**INSTRUCTION 1**
From the custom dataset excerpt, reproduce the part that opens with the words containing "What is important" and closes with "the correct key.".
**INSTRUCTION 2**
In the custom dataset excerpt, what value is given for the "x-rapidapi-host" header?

**EXCERPT TO READ**
□ □ □ □ □ □ □

So if we execute the above script in powershell, we will create the dataset and should get a response that looks like below:

{“dataset_name”: “orders”, “dataset_url_path”: “custom/[some_random_hashed_string]/orders”}

What is important to noe here is that every account has a unique part of the url string to call custom datasets. This value does not change, but has to be used when you are calling custom datasets.

So we now have a full dataset available to call and create the synthetic data for us:

# First we setup the headers with the correct key. 
# REMEMBER to change the key to your actual RapidAPI key for the example to work.
$headers=@{}
$headers.Add("x-rapidapi-host", "binubuo.p.rapidapi.com")
$headers.Add("x-rapidapi-key", "your_own_key_here")

□ □ □ □ □ □ □

**PROVIDED RECORDS**
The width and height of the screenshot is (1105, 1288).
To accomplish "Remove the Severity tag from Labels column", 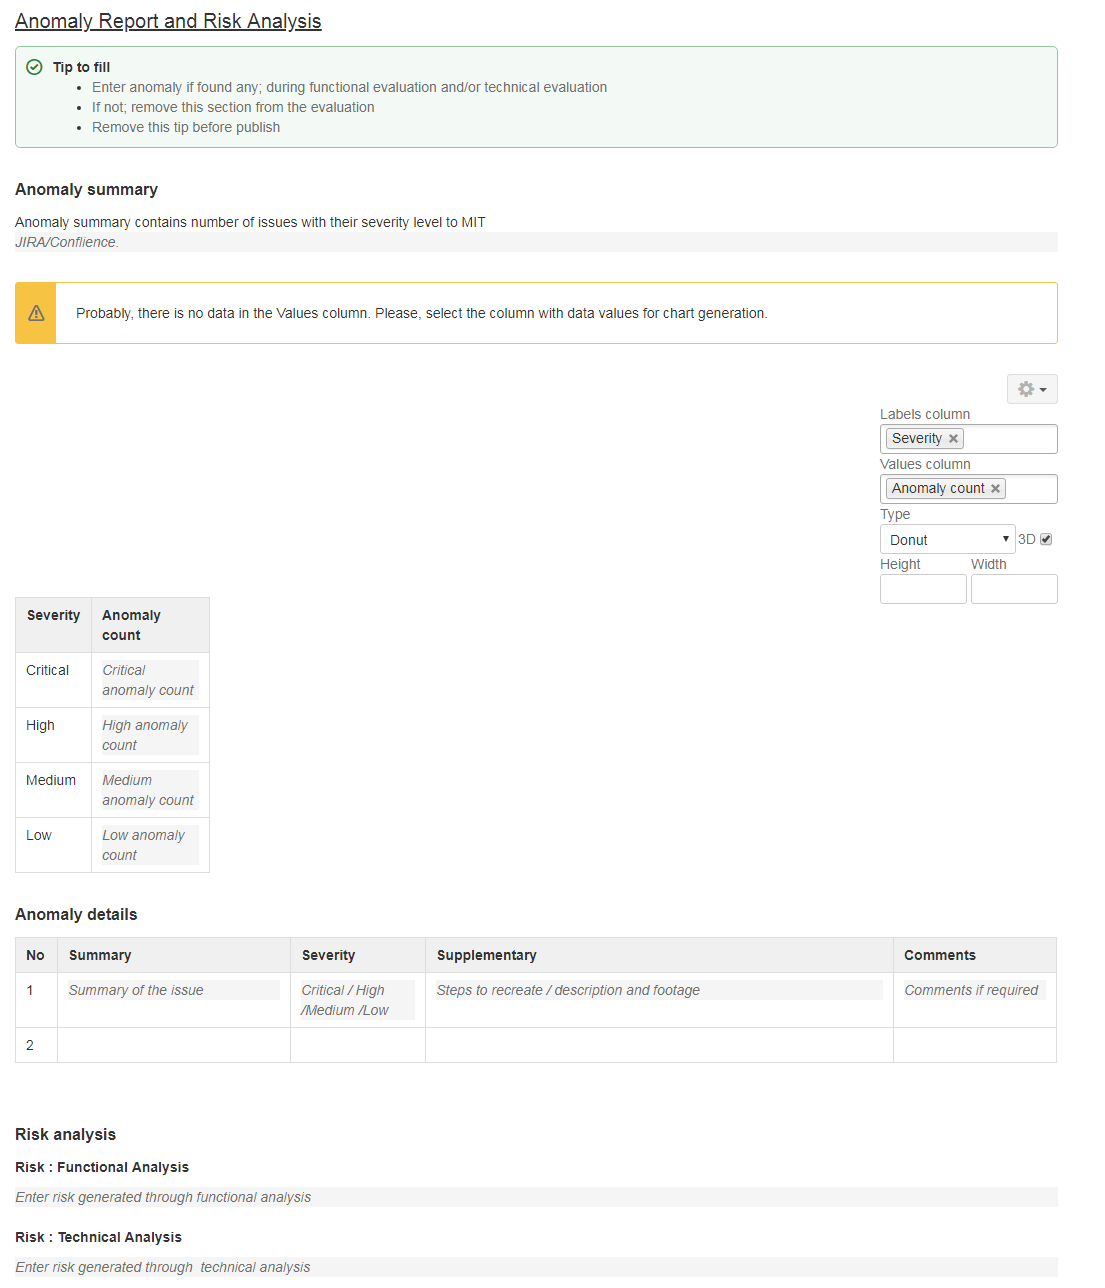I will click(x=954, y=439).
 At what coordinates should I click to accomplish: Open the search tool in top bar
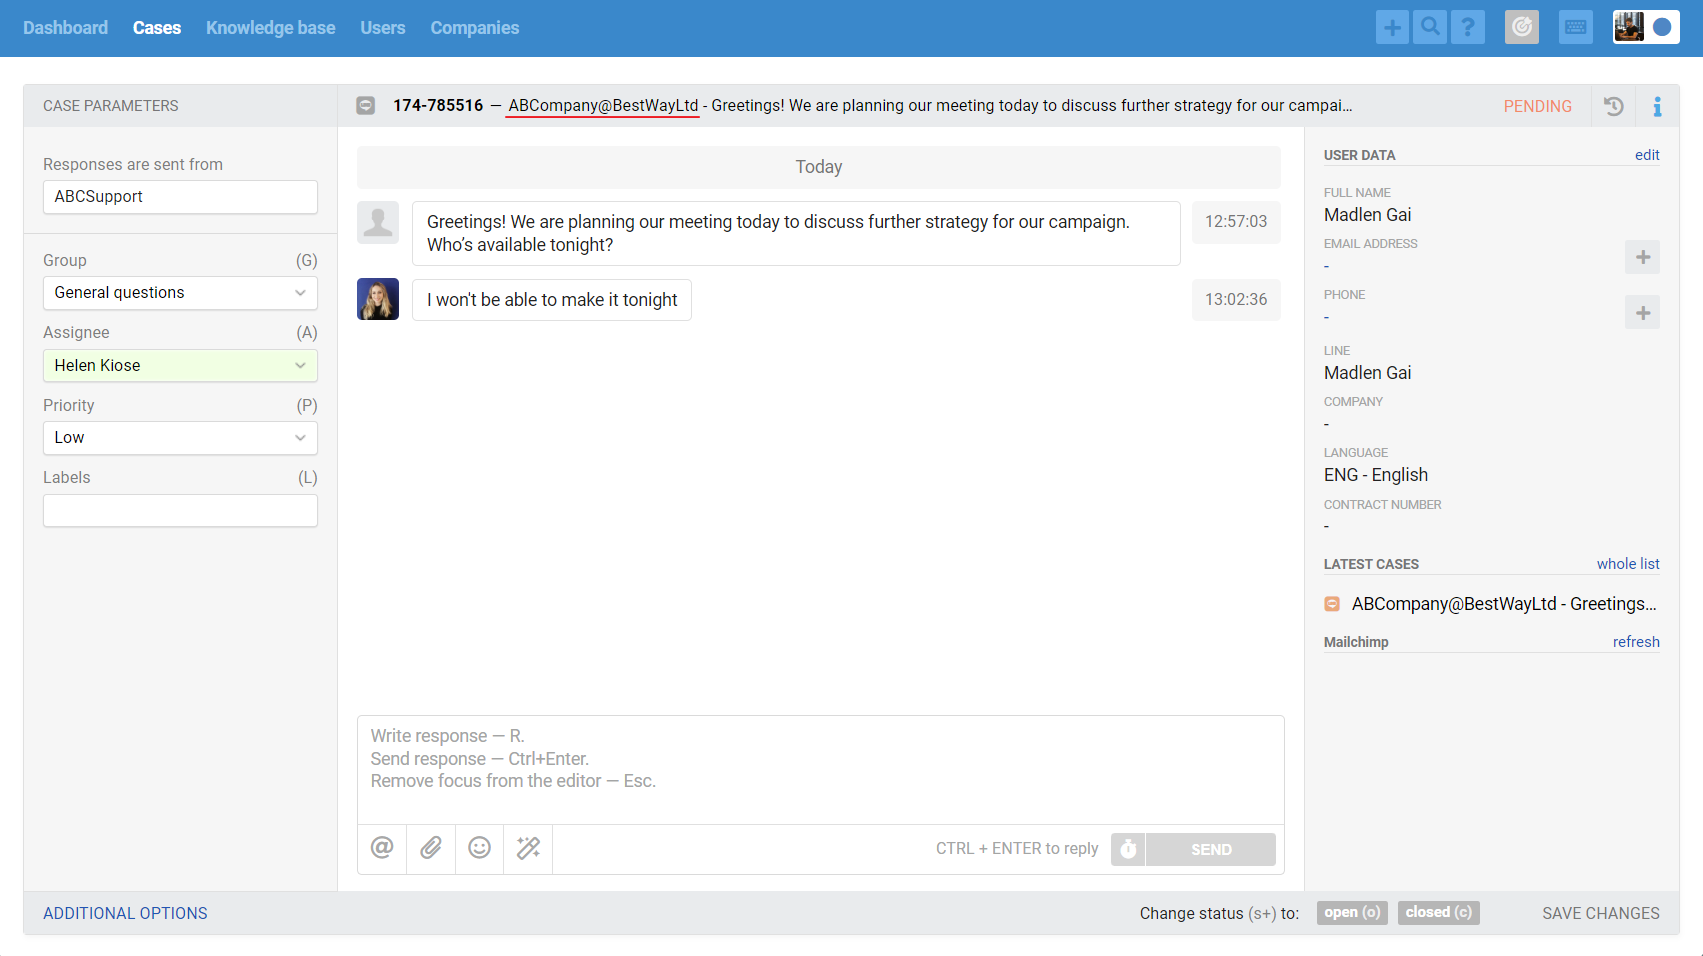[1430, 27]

□ □ □ □ □ □ □

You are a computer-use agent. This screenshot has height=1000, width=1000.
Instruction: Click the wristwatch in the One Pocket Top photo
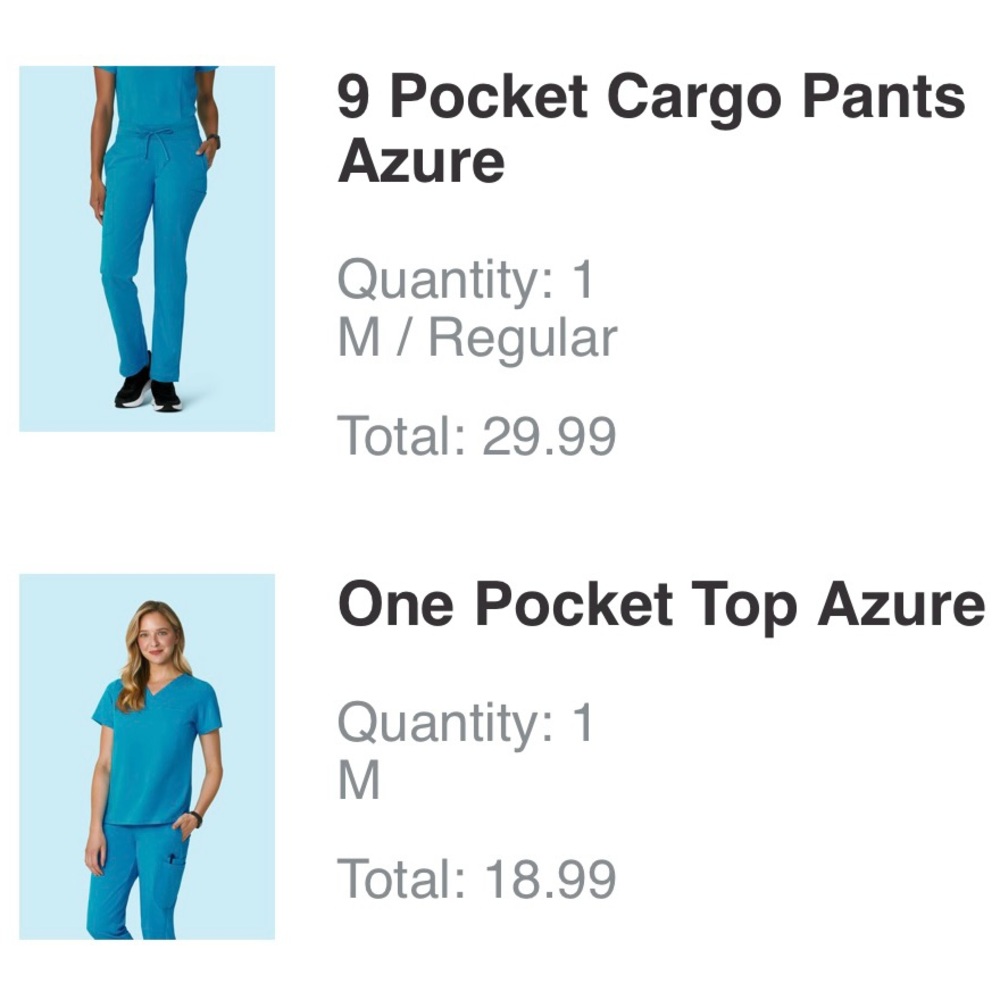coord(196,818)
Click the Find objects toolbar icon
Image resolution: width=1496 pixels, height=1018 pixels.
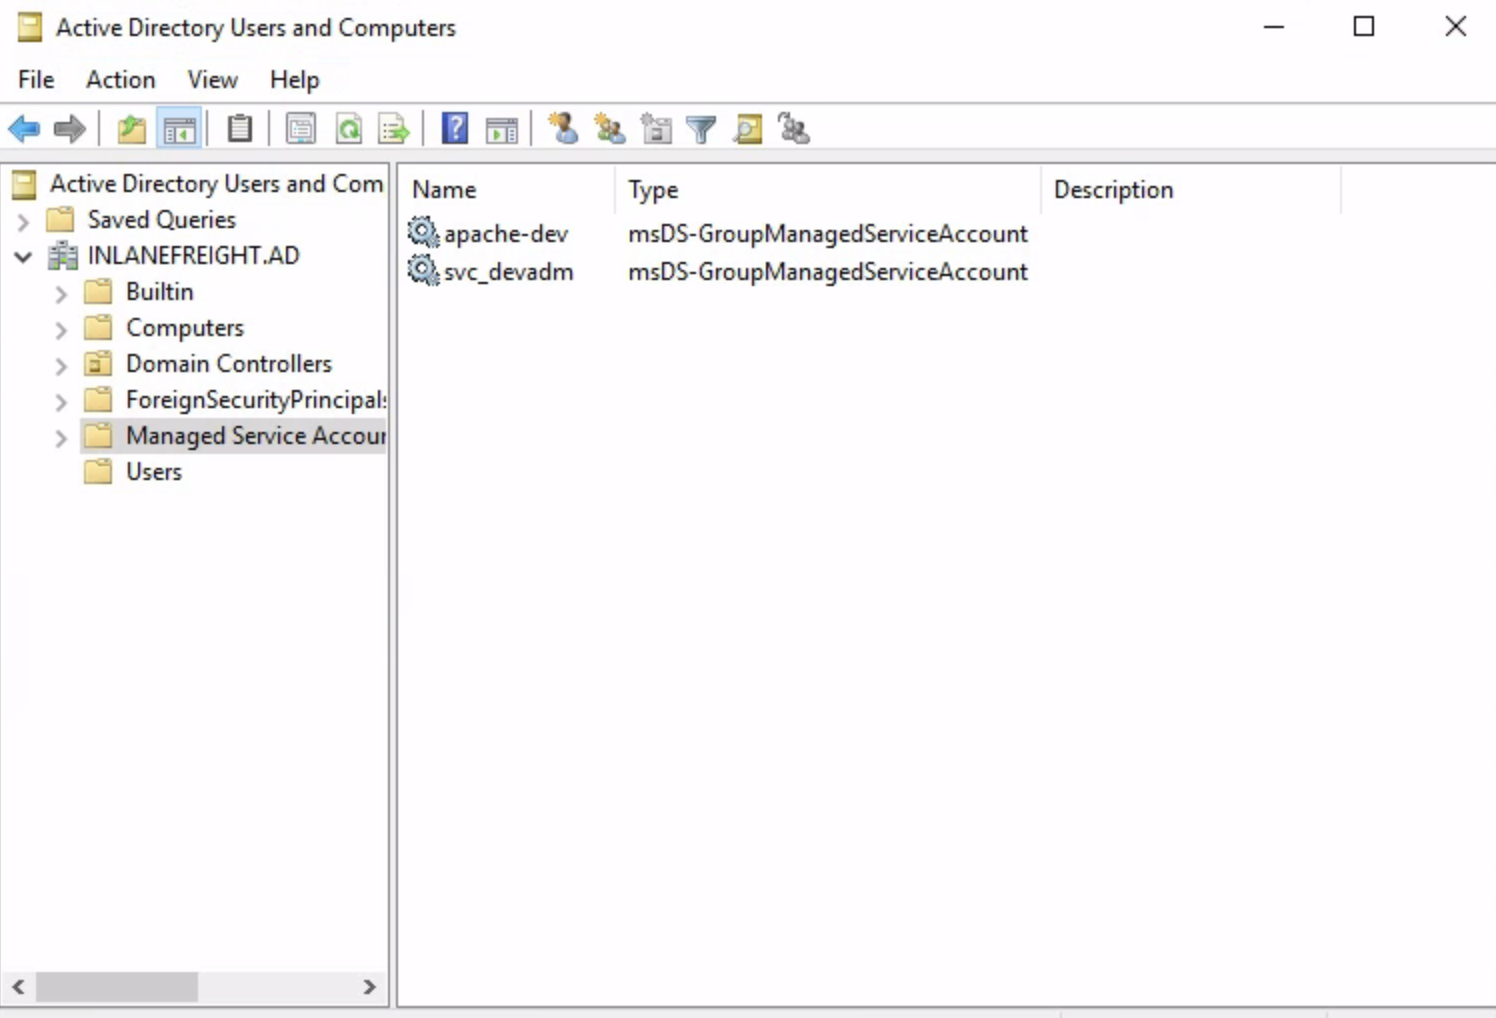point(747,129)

□ □ □ □ □ □ □

**WORKED SOLUTION 1**
What is important to noe here is that every account has a unique part of the url string to call custom datasets. This value does not change, but has to be used when you are calling custom datasets.

So we now have a full dataset available to call and create the synthetic data for us:

# First we setup the headers with the correct key.

**WORKED SOLUTION 2**
binubuo.p.rapidapi.com